### Records for the exercise
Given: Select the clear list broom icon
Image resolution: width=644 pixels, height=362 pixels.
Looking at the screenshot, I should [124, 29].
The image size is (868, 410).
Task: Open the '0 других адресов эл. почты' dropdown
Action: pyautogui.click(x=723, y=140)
######
**What to do**
The answer should contain nothing except the lines from the one with "Image resolution: width=644" to the end of the material above, each given again exactly.

**Response to this task**
Image resolution: width=644 pixels, height=362 pixels.
Looking at the screenshot, I should [124, 29].
The image size is (868, 410).
Task: Open the '0 других адресов эл. почты' dropdown
Action: pyautogui.click(x=723, y=140)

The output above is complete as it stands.